* [SUPPLIED TEXT]:
____________

The songs from Cukooland, particularly the Beach Boys/Water Canticle-esque vocal multitracks of "Foreign Accents", inspired me to go seek that record out -- and, of course, it's offhandedly brilliant how his cornet playing has adopted the phrasing and tone of Miles Davis -- as if that were simply the one sound he absolutely NEEDED in his arsenal. Combined with Shleep ("Free Will and Testament") the guy's been on a serious roll this last decade.

But in spite of his successful return to lush productions, in the process of digging through all of his records, I've found myself particularly drawn to his mid-80's minimalist stuff -- which extended to Dondestan which I hocked in college in a fit of immaturity, and of course that version's now unavaiable. There's a certain dignity to his use of so few materials in this material, particularly in light of its directly political nature. Works In Progress seems its perfect distillation, really, with "Yolanda", "Te Recuerdo Amanda", the exquisite reading of hitherto insufferable "Biko" and his collab. w/ Hopper "Amber and the Amberines" -- has any pop artist ever made doomed political causes sound so hopeful and infused with life? Admittedly, Old Rottenhat is significantly more funereal, but still...

____________

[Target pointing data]
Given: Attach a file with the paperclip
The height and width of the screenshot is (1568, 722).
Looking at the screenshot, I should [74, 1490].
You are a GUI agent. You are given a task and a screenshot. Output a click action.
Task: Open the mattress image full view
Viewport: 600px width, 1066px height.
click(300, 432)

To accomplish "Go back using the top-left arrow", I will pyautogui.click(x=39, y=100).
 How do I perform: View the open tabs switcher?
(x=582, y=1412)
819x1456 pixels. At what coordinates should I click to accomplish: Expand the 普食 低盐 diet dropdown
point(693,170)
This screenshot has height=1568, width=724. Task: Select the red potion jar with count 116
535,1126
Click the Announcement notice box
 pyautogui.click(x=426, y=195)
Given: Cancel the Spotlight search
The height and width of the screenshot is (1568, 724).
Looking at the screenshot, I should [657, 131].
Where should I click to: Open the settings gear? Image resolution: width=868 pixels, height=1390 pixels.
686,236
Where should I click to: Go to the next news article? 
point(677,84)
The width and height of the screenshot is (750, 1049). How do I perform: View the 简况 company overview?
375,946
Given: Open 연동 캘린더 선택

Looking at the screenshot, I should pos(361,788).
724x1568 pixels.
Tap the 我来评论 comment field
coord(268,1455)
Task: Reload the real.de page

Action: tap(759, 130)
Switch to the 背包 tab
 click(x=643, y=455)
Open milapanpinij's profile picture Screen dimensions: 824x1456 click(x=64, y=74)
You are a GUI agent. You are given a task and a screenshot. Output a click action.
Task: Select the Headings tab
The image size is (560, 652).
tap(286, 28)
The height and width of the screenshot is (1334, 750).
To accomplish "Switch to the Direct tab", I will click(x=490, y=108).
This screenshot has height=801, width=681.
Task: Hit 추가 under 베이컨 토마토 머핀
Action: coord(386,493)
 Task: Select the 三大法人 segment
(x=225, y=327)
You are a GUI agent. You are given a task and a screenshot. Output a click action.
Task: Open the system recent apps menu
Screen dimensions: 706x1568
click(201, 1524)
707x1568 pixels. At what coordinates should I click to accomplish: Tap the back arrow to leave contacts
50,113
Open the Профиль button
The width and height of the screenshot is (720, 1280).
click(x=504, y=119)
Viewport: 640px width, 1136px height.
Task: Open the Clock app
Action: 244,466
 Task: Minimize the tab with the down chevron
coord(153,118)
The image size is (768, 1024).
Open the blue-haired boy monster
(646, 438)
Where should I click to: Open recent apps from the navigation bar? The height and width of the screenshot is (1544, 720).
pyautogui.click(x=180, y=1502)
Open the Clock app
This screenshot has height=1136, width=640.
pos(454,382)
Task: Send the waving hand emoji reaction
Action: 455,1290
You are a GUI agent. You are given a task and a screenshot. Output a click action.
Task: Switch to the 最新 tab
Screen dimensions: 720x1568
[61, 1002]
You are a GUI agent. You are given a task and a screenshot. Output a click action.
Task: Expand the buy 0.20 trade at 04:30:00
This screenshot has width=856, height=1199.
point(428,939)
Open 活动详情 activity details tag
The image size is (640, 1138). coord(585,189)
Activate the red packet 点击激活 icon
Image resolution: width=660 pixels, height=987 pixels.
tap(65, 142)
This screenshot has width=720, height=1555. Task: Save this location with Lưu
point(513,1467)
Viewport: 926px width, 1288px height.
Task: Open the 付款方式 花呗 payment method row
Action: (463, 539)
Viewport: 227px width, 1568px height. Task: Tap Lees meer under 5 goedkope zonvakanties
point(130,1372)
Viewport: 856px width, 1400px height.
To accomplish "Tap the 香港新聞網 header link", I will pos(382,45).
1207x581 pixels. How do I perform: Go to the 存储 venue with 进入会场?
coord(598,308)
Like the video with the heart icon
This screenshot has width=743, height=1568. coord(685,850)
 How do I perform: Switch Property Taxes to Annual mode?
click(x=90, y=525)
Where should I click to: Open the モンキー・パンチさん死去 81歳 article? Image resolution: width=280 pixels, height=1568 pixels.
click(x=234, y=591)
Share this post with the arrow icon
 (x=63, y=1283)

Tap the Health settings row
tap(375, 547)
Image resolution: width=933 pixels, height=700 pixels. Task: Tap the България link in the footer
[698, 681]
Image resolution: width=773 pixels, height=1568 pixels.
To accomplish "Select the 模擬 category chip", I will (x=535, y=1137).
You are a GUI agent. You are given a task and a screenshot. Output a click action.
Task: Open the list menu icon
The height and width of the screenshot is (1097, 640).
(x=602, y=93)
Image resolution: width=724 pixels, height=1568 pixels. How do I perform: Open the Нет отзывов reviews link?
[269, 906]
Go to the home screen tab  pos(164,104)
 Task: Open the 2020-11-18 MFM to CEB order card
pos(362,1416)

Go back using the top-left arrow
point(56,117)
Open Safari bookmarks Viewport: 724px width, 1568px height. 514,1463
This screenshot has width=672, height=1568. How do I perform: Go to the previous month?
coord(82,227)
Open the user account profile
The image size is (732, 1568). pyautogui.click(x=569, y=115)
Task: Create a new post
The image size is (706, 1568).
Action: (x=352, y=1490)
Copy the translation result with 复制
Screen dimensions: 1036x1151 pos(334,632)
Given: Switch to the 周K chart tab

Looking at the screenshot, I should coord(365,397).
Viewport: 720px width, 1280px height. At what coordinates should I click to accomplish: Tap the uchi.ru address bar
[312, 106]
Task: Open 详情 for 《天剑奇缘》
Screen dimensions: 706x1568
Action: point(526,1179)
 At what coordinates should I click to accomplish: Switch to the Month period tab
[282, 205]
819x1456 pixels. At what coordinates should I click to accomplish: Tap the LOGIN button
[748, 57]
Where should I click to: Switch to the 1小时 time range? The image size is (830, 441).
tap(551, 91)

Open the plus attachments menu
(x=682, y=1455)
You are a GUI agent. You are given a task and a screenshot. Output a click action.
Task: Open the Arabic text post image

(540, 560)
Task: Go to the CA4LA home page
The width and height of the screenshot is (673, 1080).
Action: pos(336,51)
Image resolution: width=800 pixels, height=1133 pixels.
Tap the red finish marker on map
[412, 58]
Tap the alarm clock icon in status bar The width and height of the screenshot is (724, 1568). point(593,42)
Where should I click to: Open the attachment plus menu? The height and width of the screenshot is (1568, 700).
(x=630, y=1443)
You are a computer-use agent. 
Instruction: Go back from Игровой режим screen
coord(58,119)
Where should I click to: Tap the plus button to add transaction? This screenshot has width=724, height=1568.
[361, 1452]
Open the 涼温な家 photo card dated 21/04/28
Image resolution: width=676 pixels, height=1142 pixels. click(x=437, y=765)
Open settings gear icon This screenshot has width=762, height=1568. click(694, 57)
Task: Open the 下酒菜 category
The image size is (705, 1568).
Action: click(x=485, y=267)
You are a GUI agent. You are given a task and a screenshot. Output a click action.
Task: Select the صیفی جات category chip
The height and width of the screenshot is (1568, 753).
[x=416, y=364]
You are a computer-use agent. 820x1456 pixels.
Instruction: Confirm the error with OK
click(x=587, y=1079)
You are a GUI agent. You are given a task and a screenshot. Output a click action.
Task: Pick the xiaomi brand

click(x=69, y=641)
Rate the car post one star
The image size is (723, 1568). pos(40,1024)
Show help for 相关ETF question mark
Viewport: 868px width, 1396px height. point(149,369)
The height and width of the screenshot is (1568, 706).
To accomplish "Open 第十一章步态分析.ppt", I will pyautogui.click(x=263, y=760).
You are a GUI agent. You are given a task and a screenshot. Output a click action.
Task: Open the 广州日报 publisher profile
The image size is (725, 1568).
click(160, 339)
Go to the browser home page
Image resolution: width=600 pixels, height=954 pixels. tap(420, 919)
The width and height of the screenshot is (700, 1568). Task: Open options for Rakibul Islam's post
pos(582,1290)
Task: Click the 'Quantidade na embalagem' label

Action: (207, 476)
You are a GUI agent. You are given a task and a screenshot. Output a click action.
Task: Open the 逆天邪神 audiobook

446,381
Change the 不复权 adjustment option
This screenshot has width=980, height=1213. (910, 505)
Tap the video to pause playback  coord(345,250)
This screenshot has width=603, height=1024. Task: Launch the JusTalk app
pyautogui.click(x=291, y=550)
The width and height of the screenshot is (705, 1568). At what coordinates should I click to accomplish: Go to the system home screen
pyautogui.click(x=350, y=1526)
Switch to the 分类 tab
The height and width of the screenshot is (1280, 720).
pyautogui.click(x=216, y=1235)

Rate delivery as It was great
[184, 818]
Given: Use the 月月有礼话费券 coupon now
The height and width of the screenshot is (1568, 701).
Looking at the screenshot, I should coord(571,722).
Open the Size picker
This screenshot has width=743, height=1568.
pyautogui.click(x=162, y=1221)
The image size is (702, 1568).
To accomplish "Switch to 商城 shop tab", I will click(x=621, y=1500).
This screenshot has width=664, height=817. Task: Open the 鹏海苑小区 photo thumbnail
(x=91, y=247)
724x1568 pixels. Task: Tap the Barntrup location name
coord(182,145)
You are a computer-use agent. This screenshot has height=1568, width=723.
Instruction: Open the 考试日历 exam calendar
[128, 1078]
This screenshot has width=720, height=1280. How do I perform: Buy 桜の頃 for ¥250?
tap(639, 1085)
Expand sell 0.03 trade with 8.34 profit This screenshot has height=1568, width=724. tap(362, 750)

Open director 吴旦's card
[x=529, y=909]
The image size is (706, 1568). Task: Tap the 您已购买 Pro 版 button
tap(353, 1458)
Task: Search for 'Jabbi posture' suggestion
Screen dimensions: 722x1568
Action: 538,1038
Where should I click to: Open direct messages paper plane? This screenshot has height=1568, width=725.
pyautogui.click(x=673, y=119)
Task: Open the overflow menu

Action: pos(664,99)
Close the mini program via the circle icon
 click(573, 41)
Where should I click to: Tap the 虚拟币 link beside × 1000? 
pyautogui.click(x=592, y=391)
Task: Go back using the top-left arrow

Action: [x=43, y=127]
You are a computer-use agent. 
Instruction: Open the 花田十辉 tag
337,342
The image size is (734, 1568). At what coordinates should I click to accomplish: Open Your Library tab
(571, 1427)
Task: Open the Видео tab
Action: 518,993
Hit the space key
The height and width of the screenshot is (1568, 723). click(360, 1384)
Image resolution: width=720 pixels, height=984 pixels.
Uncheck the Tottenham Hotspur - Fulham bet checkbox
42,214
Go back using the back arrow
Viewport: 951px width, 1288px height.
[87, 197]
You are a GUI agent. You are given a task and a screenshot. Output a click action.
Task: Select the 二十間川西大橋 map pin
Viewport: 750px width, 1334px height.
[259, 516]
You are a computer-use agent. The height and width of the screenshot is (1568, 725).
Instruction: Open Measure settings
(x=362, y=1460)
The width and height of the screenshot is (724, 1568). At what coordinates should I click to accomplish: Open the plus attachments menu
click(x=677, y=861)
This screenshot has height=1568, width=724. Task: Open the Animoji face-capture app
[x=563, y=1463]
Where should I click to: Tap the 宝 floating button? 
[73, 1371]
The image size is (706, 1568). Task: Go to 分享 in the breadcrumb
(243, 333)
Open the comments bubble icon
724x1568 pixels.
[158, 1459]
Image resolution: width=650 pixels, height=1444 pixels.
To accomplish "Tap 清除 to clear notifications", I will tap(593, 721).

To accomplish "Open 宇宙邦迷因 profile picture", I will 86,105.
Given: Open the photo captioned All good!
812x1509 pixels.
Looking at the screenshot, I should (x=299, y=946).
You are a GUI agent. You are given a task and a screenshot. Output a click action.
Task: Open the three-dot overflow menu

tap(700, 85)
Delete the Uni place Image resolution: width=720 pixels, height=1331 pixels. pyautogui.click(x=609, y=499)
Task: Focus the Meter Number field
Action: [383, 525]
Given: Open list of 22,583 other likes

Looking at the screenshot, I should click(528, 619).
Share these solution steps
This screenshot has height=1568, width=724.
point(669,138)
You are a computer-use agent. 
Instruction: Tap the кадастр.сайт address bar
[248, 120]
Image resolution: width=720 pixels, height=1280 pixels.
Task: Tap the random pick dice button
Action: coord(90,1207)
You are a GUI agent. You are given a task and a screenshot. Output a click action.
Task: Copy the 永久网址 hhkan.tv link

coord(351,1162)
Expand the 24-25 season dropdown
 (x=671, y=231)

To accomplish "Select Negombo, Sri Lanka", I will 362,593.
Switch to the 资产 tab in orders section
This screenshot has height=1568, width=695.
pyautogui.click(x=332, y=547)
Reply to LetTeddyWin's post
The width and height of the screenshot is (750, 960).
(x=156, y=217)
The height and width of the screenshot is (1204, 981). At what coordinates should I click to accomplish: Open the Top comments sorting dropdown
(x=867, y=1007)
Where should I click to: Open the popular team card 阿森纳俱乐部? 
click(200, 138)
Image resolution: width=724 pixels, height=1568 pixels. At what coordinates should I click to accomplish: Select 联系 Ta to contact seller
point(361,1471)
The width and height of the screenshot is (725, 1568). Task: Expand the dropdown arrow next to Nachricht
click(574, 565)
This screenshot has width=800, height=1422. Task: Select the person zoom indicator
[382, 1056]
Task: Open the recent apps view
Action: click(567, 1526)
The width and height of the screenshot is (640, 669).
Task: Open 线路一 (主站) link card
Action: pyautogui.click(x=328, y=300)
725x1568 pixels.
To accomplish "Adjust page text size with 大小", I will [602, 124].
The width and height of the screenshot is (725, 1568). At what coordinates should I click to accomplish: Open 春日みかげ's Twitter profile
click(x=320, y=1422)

____________

* [TASK LIST]:
**1.** In the commentary on the musician's records, what reason does the writer give for finding a certain dignity in the mid-80's minimalist work?
**2.** Extend the commentary on the musician's records, picking up right after its final sentence.

* [ANSWERS PER TASK]:
**1.** The writer finds the dignity in how few materials the musician uses. This stands out even more because the work is directly political.

**2.**
Naive Teen Idol (Naive Teen Idol), Friday, 19 August 2005 01:21 (nineteen years ago) link

"Shleep"=classic

M. V. (M.V.), Friday, 19 August 2005 02:08 (nineteen years ago) link

I've recently become obsessed with another Wyatt performance, the single Jelly Babies by Epic Soundtracks. I think it was on some sort of Epic Soundtracks comp recently and may or may not appear on an upcoming CD release you'll hear a lot about in the future. Wyatt and Soundtracks singing harmonies, a beautiful, melancholy song.

Dan Selzer (Dan Selzer), Friday, 19 August 2005 02:56 (nineteen years ago) link

my album of 1997: shleep. the album of his that pleases most to these ears.

alex in mainhattan (alex63), Friday, 19 August 2005 04:17 (nineteen years ago) link

shleep is a great, great album. So is cuckooland. Count me as a fan.

Paunchy Stratego (kenan), Friday, 19 August 2005 04:20 (nineteen years ago) link

seven months pass...
i bought 'rock bottom' on vinyl last week! what fucking awesomeness!

gear (gear), Monday, 10 April 2006 00:01 (eighteen years ago) link

you are now a man

Jaxon von Jaxon (jaxon), Monday, 10 April 2006 00:24 (eighteen years ago) link

search: ROCK BOTTOM, shleep, cuckooland
destroy: ruth is stranger than richard

a.b. (alanbanana), Monday, 10 April 2006 00:29 (eighteen years ago) link

Solar Flares Burn For You!

artsake, Monday, 10 April 2006 00:48 (eighteen years ago) link

"Team Spirit" jumped into my top-10 favorite songs last year when I heard it for the first time. CLAHSSIC, if not EPIC.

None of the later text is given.